Firstly, why is a personal plan important? There are several reasons, but a key one is that it makes your career less open to random chance and makes you more focused on doing the kind of work that makes you fulfilled.
Strategy first, plan second
You need to be aware that a plan should follow some strategic thinking. Otherwise your plan will probably be unsustainable. It will just be a wish list.
A quick tip on strategy. It’s a matching process. Start by assessing your marketable assets:
- What knowledge and experience do you have?
- What are your skills?
- Who is in your network and thinks well of you (inside your firm and outside)?
Then consider the market you are in. What areas are big? What areas are likely to grow? What areas of work are more profitable than others? You don’t need to quantify. Just rank the areas as High, Medium or Low in attractiveness.
Then match your marketable assets to the more attractive sectors or areas of specialism. As you do this, ask yourself whether you feel passionate about doing this kind of work?
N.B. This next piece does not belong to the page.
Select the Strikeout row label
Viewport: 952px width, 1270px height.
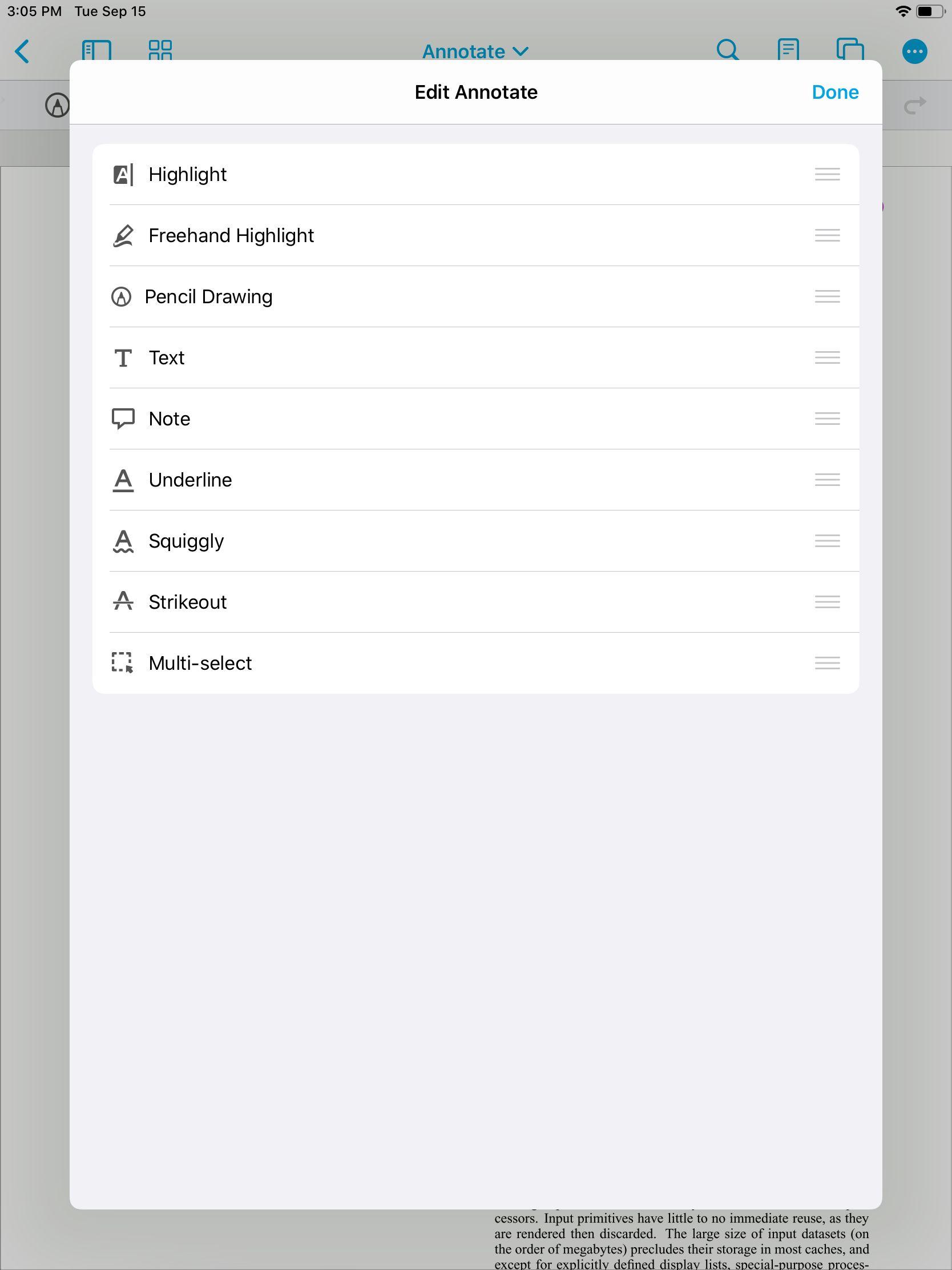[188, 602]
This passion bit is important!
Choose two or three areas to focus on and then write your plan.
Headings for a personal marketing plan
Many firms have long complicated documents that make planning a tedious and bureaucratic process. I recommend having just four headings and you can get your plan on a single page. The headings are:
- Objectives – ‘Smart’ objectives are important (ie specific, measurable, achievable, relevant, time-bound) so you can measure your progress
- Profile-raising activities – to make yourself the ‘go-to’ person internally and a bit famous externally
- Key clients and target clients – make sure you don’t put too many on your list, so you’ll have enough time to invest in building these key relationships
- Product innovations – to ensure you have something with more added value to offer your clients than your rivals and can legitimately charge a premium (eg risk-sharing pricing options, project management processes, checklists etc)
Many professionals (consultants, lawyers, accountants etc) work in what seem like hierarchical organisations. Too many staff members believe that their role to do work handed down by a more senior professional. I urge all professionals to be tactfully assertive on matters to do with your careers. Too many talented juniors are leaving because they are not fulfilled. The problem is that the grass is rarely greener somewhere else.
So it’s actually in the interests of professional firms to encourage staff to produce personal plans. It’ll be a win-win!